Buccmaster’s beliefs are representative of the broader change that is coming. While the Old Gods might have already been shown the door, it’s unlikely that the towns-people expected the sudden power shift that resulted in the Norman invasion. Men who were once free, like Buccmaster, were now no better than the average peasant. What’s worse, those in power not only looked different (they shaved their heads) but they didn’t speak the same language. I was surprised to discover that it would be another three centuries before English – or at least a version of it – was again spoken at Court.
The loss of religion, the loss of language, the loss of culture. Buccmaster’s story is familiar because of how aware we’ve become of the post-colonial narrative. Symptomatic of this narrative is a focus on those being colonised and their struggle to keep their culture alive. Buccmaster’s decision to hide in the forest, following the death of his wife and the burning down of his property, is as much a move to avoid the French as it is an attempt to maintain a connection with the old Gods who dwell in the fen. Buccmaster’s wielding of his grandfather sword, apparently, forged by Wayland Smith, a legendary master blacksmith of Norse and Germanic mythology, is also symbolic of a culture under threat.
Given the post-colonial narrative it would have been easy for Kingsnorth to characterise Buccmaster as the one true hero of Anglo-Saxon culture. But what becomes clear is that he’s a petty little man, not willing to accept any challenges to his authority. As the novel progresses and he finds himself at odds with the men in his posse, his paranoia and jealousy flourish into outright madness. In his delusions the old Gods turn their back on him, more inclined to support Hereward, a historical figure who fought to push back the Norman invaders. As it happens both men failed to stop the inevitable. In the case of Buccmaster, though, his own flaws as a person, as distinct from an Anglo-Saxon, were what eventually led to his demise.

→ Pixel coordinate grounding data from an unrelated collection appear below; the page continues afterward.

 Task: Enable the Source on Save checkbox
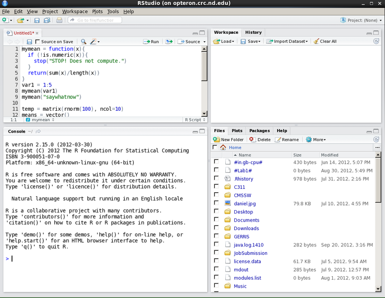(38, 42)
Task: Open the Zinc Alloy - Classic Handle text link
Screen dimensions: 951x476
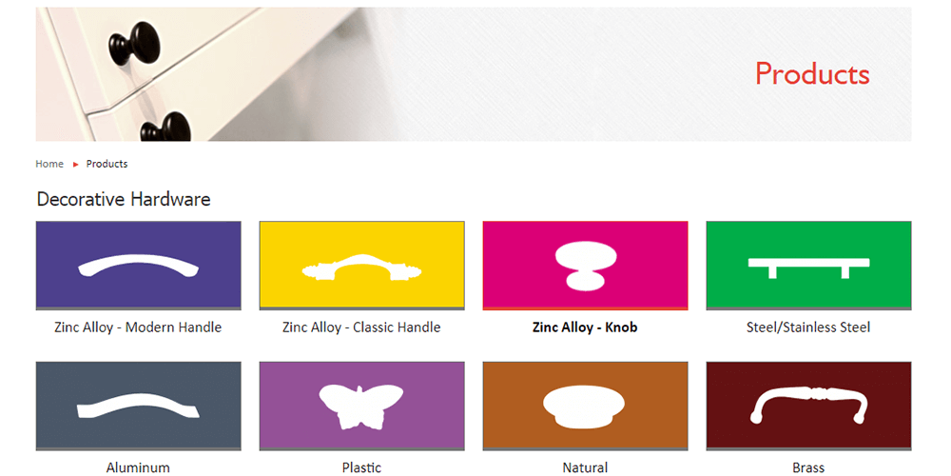Action: tap(361, 327)
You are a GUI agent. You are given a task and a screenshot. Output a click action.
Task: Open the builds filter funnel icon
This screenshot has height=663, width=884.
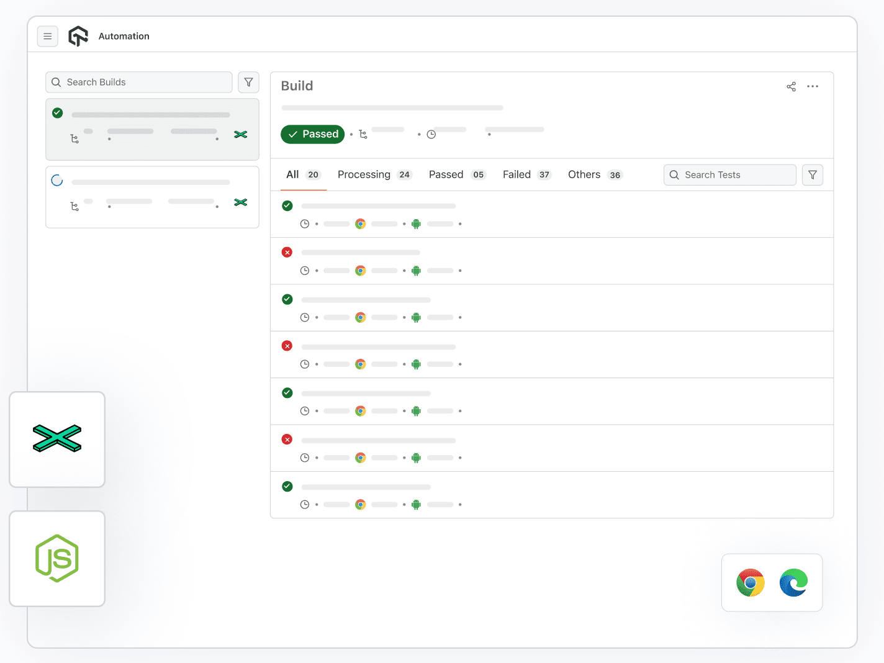point(248,83)
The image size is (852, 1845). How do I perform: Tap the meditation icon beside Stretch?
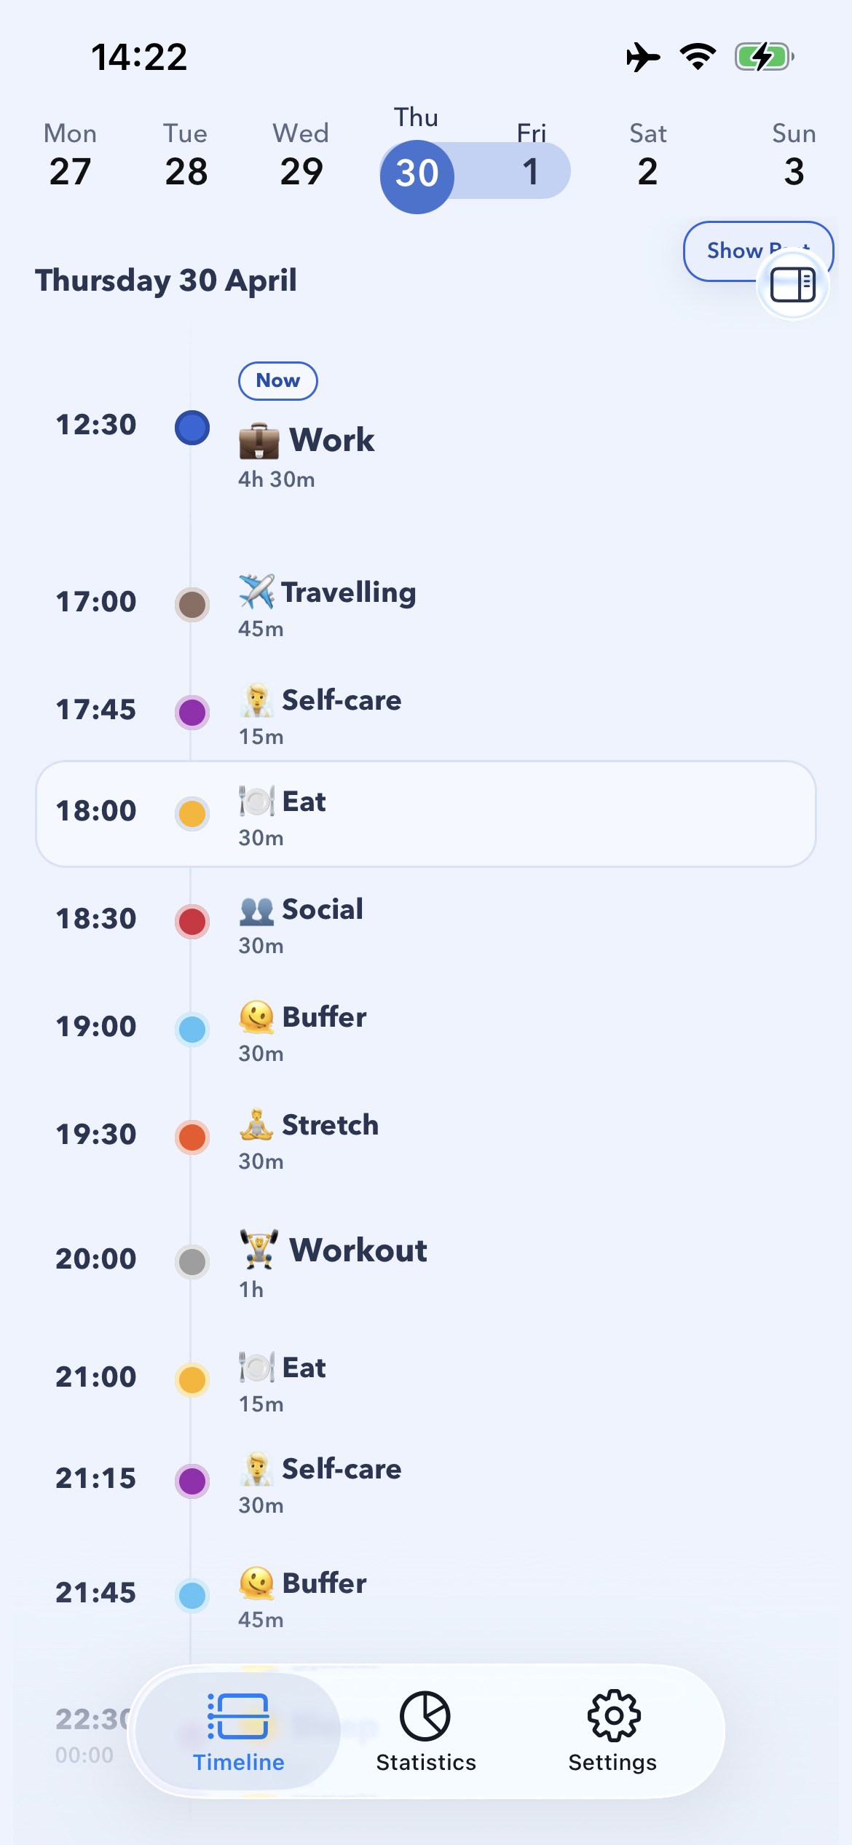click(x=257, y=1124)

It’s easy to see why this novel caught the eyes of both the judges for the Man Booker and Goldsmith Prize. The novel provides a unique perspective, a post colonial narrative, on a moment in Western history that’s more remembered for when the pivotal battle occurred then the subsequent outcome of that battle. Kingsnorth clever use of language, his shadow tongue, not only gives us a taste of Old English but reminds us that the way we speak, the way we dress, the Gods we believe in and the laws we follow are often a product of military invasion and cultural domination.